LOGAN SQUARE — The Little Pickle, a new sandwich shop coming to West Logan Square, will focus on hot sandwiches with house-made pickles and sauces, according to husband-and-wife owners Lindsay Malinowski and Bradley Treusdell.
The couple is aiming to open the lunch spot, 3703 W. Fullerton Ave., in mid-to-late summer.
Malinowski, 32, who has years of experience waitressing and bartending for various restaurants including Letizia's Fiore and Enoteca Roma, will handle front-of-the-house duties, while Treusdell, 35, a former chef at The Radler who helped open Parts & Labor, among other eateries, will man the kitchen.
"We thought [a sandwich shop] was a really good fit for the space and the block," Malinowski said. "There's certainly no shortage of great places to get lunch in Logan Square, but there's definitely a lack of diversity in terms of choices."
Patrons can expect a cozy, unpretentious vibe with prices to match, according to Malinowski, who grew up in suburban Willow Springs. Hot sandwiches with fillings like roast pork, roast chicken and house-made seitan will cost about $8 each. To start, Treusdell will offer a selection of five different house-made pickles, as well as a variety of sauces, to pair with the sandwiches.
"There's nothing I love more than a good sandwich. I'm very Liz Lemon about my sandwiches," Malinowski quipped, referring to Tina Fey's sandwich-loving fictional character on "30 Rock."
The couple bought the three-flat at 3701 W. Fullerton Ave., where they now live, and the neighboring storefront in 2015 with the intention of eventually opening a restaurant in the storefront. It took about two years, but the duo is finally ready to fulfill that dream.
"We're really confident. We've both been in the restaurant industry a long time," said Treusdell, who is originally from Buffalo, NY.

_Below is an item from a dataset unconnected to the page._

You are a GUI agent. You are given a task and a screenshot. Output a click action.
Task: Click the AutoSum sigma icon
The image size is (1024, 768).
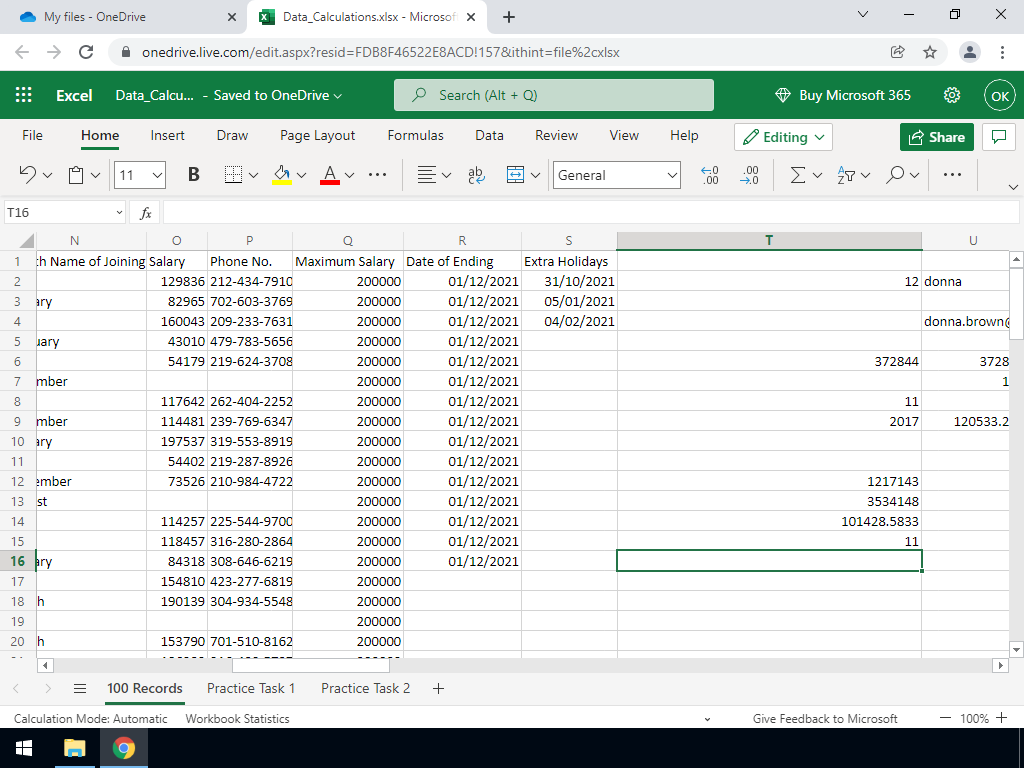[x=797, y=175]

Above all else, the couple wants to make sure the restaurant is welcoming to both longtime residents and newcomers alike, which they said doesn't always happen in gentrifying Logan Square.
"I think it's really exciting to see new things coming in, but it's really important to be aware when you move into a place from the outside ... there's a responsible way of seeing what the actual neighborhood's needs are rather than focusing on what you want to do," Malinowski said.
Treusdell agreed, saying, "We want to focus on the people who are already in the neighborhood as opposed to bringing outside people in."
What neighbors need, the couple argues, is a solid yet affordable sandwich spot with a casual vibe.
"This is something we really couldn't find within a quick walk," Malinowski said.